= Treaty of Malmö =

1524 treaty between Denmark and Sweden

The Treaty of Malmö (Malmö recess) was an agreement between Frederick I of Denmark–Norway and Gustav Vasa of Sweden, signed on 1 September 1524, after the Swedish War of Liberation. The negotiations were mediated by Lübeck.

At the beginning of the negotiations, Frederick I raised the issue of re-establishing the Kalmar Union, but this was sharply rejected by Gustav Vasa and the question was not revisited later.

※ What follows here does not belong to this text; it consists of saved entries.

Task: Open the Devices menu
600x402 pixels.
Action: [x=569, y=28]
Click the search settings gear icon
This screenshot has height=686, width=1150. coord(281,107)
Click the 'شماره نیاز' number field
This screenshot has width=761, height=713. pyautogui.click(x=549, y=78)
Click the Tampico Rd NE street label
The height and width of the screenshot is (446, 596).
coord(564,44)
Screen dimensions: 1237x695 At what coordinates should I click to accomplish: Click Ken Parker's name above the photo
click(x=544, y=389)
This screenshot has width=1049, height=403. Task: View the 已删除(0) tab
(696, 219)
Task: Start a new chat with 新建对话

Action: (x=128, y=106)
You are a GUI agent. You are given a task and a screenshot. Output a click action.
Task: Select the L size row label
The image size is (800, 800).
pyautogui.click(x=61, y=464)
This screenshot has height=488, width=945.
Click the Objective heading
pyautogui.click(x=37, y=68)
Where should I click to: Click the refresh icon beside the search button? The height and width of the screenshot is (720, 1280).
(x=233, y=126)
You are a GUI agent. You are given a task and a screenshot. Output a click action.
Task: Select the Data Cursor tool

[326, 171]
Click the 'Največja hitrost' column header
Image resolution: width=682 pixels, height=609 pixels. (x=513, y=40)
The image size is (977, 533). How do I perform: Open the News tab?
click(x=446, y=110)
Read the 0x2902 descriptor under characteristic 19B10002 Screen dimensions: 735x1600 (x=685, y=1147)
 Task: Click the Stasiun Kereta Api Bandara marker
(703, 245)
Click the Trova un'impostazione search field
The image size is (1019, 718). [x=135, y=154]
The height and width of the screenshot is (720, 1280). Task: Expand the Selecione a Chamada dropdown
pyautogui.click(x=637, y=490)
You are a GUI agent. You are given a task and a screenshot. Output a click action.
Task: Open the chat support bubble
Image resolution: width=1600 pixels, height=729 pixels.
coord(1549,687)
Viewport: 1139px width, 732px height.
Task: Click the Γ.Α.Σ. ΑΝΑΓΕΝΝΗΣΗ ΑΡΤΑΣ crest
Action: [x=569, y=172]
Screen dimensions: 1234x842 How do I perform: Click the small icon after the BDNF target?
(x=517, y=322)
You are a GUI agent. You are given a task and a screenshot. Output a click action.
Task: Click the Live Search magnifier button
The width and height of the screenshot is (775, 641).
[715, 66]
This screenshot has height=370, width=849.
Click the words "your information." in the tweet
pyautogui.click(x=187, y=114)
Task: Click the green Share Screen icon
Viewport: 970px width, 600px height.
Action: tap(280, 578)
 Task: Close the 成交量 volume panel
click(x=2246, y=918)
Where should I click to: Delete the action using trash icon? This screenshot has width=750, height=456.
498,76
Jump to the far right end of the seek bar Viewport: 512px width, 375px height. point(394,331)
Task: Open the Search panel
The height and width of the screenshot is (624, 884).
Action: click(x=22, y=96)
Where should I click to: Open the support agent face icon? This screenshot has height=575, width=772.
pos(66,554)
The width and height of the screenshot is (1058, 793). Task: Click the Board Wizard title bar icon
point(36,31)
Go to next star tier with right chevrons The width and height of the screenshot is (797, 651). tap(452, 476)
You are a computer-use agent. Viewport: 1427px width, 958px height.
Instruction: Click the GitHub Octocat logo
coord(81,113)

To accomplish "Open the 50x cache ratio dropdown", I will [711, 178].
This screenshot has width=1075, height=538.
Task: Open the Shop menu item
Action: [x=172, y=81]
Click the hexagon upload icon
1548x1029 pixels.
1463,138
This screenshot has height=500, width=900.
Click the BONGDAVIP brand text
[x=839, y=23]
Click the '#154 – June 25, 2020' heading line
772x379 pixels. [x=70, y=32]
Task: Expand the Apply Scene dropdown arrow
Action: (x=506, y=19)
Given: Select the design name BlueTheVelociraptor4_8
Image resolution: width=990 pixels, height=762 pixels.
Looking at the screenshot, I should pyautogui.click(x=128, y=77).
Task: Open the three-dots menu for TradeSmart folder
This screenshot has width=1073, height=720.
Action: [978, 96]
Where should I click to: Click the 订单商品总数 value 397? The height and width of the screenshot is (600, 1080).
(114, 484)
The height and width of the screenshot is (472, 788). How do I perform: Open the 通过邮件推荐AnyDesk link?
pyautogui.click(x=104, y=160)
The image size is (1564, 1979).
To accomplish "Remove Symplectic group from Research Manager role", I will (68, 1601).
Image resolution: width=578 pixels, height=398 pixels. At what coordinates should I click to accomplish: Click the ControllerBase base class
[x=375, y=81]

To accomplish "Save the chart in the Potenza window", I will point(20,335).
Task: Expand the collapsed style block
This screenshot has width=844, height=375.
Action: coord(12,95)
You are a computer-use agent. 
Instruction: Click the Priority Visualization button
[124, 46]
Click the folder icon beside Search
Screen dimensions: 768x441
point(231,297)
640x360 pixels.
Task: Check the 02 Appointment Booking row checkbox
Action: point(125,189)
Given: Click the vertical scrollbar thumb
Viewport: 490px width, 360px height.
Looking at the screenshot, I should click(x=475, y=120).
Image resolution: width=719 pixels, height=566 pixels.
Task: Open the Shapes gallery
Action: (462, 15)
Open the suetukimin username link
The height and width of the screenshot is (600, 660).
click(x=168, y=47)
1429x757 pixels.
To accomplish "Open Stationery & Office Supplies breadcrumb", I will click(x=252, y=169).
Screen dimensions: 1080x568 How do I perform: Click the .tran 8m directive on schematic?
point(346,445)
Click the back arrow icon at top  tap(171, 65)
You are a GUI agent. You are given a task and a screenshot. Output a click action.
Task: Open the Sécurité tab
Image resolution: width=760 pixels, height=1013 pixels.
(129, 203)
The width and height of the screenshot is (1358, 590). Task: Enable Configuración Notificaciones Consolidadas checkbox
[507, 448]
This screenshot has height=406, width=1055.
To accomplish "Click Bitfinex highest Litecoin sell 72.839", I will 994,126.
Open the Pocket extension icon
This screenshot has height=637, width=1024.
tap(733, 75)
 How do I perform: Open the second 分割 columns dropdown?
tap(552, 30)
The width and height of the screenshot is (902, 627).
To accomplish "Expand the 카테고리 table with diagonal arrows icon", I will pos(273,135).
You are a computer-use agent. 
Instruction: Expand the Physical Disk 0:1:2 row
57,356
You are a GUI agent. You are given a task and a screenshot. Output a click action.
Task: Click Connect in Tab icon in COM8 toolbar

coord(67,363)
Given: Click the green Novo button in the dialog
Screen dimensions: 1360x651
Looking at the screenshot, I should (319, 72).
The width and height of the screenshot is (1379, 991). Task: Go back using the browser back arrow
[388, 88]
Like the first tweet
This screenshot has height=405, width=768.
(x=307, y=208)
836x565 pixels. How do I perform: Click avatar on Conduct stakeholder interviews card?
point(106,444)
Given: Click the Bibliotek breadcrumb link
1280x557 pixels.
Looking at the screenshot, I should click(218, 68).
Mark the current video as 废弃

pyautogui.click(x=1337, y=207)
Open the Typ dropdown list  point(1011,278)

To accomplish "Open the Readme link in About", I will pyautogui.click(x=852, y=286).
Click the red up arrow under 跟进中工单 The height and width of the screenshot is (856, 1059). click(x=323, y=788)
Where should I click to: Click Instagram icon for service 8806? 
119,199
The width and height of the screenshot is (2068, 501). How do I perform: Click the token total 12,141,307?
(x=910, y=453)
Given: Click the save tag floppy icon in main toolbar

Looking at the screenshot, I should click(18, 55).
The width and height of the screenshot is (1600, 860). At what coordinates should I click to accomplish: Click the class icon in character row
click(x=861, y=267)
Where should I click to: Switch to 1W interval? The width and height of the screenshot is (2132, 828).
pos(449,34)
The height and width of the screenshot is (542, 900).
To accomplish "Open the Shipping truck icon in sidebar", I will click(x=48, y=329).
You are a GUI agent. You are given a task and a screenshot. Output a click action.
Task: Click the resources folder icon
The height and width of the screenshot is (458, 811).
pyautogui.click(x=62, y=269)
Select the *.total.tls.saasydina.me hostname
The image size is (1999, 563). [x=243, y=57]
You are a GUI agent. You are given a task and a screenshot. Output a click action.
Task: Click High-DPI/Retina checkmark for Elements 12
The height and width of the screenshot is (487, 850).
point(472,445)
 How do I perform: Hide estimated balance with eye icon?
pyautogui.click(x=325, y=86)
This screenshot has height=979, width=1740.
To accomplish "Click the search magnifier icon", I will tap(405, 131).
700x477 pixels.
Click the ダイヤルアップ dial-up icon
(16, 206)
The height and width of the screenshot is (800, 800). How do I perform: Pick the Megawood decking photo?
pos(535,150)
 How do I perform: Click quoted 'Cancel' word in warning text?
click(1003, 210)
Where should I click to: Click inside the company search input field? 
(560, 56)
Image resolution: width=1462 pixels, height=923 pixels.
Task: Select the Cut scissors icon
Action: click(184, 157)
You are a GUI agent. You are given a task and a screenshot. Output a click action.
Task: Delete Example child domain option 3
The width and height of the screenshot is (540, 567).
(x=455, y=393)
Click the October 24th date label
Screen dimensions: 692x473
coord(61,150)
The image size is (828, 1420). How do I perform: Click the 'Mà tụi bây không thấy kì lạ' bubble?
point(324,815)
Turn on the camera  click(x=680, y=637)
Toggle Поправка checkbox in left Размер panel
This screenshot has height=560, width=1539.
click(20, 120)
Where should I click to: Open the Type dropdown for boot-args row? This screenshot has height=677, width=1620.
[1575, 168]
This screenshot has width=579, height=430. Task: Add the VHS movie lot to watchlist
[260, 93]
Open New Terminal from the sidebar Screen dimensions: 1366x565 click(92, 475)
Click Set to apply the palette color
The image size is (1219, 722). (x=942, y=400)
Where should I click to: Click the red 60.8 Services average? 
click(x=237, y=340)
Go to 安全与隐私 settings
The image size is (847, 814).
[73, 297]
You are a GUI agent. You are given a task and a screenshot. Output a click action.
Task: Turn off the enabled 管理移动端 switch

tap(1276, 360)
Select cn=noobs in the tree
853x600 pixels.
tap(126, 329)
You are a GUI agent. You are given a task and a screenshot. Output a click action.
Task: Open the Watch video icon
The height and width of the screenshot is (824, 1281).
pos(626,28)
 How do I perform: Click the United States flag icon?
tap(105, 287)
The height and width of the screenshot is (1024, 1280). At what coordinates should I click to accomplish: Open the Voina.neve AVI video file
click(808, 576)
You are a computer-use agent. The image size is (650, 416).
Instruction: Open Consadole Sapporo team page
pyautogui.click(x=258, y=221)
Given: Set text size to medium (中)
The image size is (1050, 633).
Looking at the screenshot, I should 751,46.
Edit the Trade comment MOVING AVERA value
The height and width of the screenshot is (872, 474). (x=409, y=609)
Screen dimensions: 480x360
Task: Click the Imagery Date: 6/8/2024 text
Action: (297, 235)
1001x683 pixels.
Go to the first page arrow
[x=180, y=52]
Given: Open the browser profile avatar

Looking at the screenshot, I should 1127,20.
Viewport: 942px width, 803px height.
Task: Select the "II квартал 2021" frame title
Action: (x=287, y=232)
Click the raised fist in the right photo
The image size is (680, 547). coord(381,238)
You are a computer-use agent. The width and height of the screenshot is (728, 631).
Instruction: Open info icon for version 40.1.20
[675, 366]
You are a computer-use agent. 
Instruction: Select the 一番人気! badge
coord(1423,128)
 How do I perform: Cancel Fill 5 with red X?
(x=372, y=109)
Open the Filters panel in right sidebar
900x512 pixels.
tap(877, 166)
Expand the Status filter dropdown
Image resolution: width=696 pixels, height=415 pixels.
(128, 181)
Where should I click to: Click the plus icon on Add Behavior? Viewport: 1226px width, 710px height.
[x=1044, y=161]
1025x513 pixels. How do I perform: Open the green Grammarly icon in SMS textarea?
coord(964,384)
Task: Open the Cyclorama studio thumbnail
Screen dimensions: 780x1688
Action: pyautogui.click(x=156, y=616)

The terms of the treaty were such that Denmark was to keep Blekinge and the Swedish troops were to hold Ranrike (Viken) until the issue was resolved. By 1532, no agreement had been reached, and Ranrike was returned to Denmark–Norway in exchange for 1,200 guilders.

The question of Gotland was set aside and was to be decided by a committee of representatives from various Hanseatic cities in Lübeck at Pentecost the following year. Until then, both Gustav Vasa's and Søren Norby's troops were to leave Gotland, and the island would remain with the party that held control over the fortress of Visborg on 1 September. As Norby remained in control of Visborg, and thus the island was to be controlled by Denmark.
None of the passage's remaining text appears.